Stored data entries
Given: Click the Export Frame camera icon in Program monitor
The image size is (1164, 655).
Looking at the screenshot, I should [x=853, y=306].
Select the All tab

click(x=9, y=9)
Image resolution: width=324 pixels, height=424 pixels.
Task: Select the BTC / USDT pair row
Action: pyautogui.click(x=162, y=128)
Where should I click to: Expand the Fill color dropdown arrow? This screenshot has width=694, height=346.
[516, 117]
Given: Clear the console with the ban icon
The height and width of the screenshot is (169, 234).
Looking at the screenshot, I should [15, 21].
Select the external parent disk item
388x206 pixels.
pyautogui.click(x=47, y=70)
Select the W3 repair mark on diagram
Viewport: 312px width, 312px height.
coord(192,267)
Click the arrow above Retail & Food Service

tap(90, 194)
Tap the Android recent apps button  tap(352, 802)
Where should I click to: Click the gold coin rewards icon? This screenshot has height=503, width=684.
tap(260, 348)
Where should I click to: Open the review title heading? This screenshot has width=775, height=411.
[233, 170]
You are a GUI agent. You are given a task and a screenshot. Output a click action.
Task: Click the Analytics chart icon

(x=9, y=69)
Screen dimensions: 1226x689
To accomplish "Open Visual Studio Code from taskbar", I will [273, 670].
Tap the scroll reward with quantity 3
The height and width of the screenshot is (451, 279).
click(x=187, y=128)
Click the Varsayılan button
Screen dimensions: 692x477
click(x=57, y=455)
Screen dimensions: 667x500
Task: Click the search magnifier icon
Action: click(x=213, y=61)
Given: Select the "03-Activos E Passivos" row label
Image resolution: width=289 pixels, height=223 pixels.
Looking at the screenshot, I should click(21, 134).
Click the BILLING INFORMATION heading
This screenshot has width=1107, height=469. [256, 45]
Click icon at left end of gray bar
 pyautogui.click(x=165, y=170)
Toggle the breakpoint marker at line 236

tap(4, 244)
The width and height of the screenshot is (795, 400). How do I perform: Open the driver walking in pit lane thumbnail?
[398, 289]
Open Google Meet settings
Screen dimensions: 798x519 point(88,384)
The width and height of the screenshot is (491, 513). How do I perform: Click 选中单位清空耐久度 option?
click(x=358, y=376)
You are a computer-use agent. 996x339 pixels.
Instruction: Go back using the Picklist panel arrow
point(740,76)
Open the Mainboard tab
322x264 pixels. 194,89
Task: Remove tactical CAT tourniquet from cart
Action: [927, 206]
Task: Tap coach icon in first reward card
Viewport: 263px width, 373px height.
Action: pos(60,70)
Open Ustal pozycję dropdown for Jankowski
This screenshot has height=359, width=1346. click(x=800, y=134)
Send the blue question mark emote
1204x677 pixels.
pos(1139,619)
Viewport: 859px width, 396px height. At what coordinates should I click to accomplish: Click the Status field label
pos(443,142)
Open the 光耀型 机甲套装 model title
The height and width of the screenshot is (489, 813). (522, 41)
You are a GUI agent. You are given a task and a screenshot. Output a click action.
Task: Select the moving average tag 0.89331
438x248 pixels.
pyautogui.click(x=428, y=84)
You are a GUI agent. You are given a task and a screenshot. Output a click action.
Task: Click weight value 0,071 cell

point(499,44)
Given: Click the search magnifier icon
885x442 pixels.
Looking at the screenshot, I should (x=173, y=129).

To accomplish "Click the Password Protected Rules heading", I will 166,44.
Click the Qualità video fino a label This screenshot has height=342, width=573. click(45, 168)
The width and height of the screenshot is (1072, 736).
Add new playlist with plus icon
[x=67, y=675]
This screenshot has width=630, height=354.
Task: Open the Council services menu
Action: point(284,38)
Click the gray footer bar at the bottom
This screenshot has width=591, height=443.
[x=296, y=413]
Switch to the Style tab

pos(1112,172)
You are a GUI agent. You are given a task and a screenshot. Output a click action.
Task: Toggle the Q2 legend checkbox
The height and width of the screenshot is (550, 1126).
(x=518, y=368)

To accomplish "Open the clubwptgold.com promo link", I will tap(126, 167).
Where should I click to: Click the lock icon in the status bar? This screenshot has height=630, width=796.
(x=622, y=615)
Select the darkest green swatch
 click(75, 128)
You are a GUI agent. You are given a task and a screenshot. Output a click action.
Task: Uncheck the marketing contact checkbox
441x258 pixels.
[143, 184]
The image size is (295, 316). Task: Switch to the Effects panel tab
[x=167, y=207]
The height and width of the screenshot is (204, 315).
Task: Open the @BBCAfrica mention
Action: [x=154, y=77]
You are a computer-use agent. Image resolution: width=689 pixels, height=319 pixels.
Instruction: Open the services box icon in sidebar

* [Assigned task]:
Each record above is to be restated word for word.

* [Response]:
Given: Click the Export Frame camera icon in Program monitor
The image size is (1164, 655).
Looking at the screenshot, I should [x=853, y=306].
Select the All tab

click(x=9, y=9)
Image resolution: width=324 pixels, height=424 pixels.
Task: Select the BTC / USDT pair row
Action: pyautogui.click(x=162, y=128)
Where should I click to: Expand the Fill color dropdown arrow? This screenshot has width=694, height=346.
[516, 117]
Given: Clear the console with the ban icon
The height and width of the screenshot is (169, 234).
Looking at the screenshot, I should [15, 21].
Select the external parent disk item
388x206 pixels.
pyautogui.click(x=47, y=70)
Select the W3 repair mark on diagram
Viewport: 312px width, 312px height.
coord(192,267)
Click the arrow above Retail & Food Service

tap(90, 194)
Tap the Android recent apps button  tap(352, 802)
Where should I click to: Click the gold coin rewards icon? This screenshot has height=503, width=684.
tap(260, 348)
Where should I click to: Open the review title heading? This screenshot has width=775, height=411.
[233, 170]
You are a GUI agent. You are given a task and a screenshot. Output a click action.
Task: Click the Analytics chart icon

(x=9, y=69)
Screen dimensions: 1226x689
To accomplish "Open Visual Studio Code from taskbar", I will [273, 670].
Tap the scroll reward with quantity 3
The height and width of the screenshot is (451, 279).
click(x=187, y=128)
Click the Varsayılan button
Screen dimensions: 692x477
click(x=57, y=455)
Screen dimensions: 667x500
Task: Click the search magnifier icon
Action: click(x=213, y=61)
Given: Select the "03-Activos E Passivos" row label
Image resolution: width=289 pixels, height=223 pixels.
Looking at the screenshot, I should click(21, 134).
Click the BILLING INFORMATION heading
This screenshot has width=1107, height=469. [256, 45]
Click icon at left end of gray bar
 pyautogui.click(x=165, y=170)
Toggle the breakpoint marker at line 236

tap(4, 244)
The width and height of the screenshot is (795, 400). How do I perform: Open the driver walking in pit lane thumbnail?
[398, 289]
Open Google Meet settings
Screen dimensions: 798x519 point(88,384)
The width and height of the screenshot is (491, 513). How do I perform: Click 选中单位清空耐久度 option?
click(x=358, y=376)
You are a computer-use agent. 996x339 pixels.
Instruction: Go back using the Picklist panel arrow
point(740,76)
Open the Mainboard tab
322x264 pixels. 194,89
Task: Remove tactical CAT tourniquet from cart
Action: [927, 206]
Task: Tap coach icon in first reward card
Viewport: 263px width, 373px height.
Action: pos(60,70)
Open Ustal pozycję dropdown for Jankowski
This screenshot has height=359, width=1346. click(x=800, y=134)
Send the blue question mark emote
1204x677 pixels.
pos(1139,619)
Viewport: 859px width, 396px height. At what coordinates should I click to accomplish: Click the Status field label
pos(443,142)
Open the 光耀型 机甲套装 model title
The height and width of the screenshot is (489, 813). (522, 41)
You are a GUI agent. You are given a task and a screenshot. Output a click action.
Task: Select the moving average tag 0.89331
438x248 pixels.
pyautogui.click(x=428, y=84)
You are a GUI agent. You are given a task and a screenshot. Output a click action.
Task: Click weight value 0,071 cell

point(499,44)
Given: Click the search magnifier icon
885x442 pixels.
Looking at the screenshot, I should (x=173, y=129).

To accomplish "Click the Password Protected Rules heading", I will 166,44.
Click the Qualità video fino a label This screenshot has height=342, width=573. click(45, 168)
The width and height of the screenshot is (1072, 736).
Add new playlist with plus icon
[x=67, y=675]
This screenshot has width=630, height=354.
Task: Open the Council services menu
Action: point(284,38)
Click the gray footer bar at the bottom
This screenshot has width=591, height=443.
[x=296, y=413]
Switch to the Style tab

pos(1112,172)
You are a GUI agent. You are given a task and a screenshot. Output a click action.
Task: Toggle the Q2 legend checkbox
The height and width of the screenshot is (550, 1126).
(x=518, y=368)

To accomplish "Open the clubwptgold.com promo link", I will tap(126, 167).
Where should I click to: Click the lock icon in the status bar? This screenshot has height=630, width=796.
(x=622, y=615)
Select the darkest green swatch
 click(75, 128)
You are a GUI agent. You are given a task and a screenshot. Output a click action.
Task: Uncheck the marketing contact checkbox
441x258 pixels.
[143, 184]
The image size is (295, 316). Task: Switch to the Effects panel tab
[x=167, y=207]
The height and width of the screenshot is (204, 315).
Task: Open the @BBCAfrica mention
Action: [x=154, y=77]
You are a computer-use agent. Image resolution: width=689 pixels, height=319 pixels.
Instruction: Open the services box icon in sidebar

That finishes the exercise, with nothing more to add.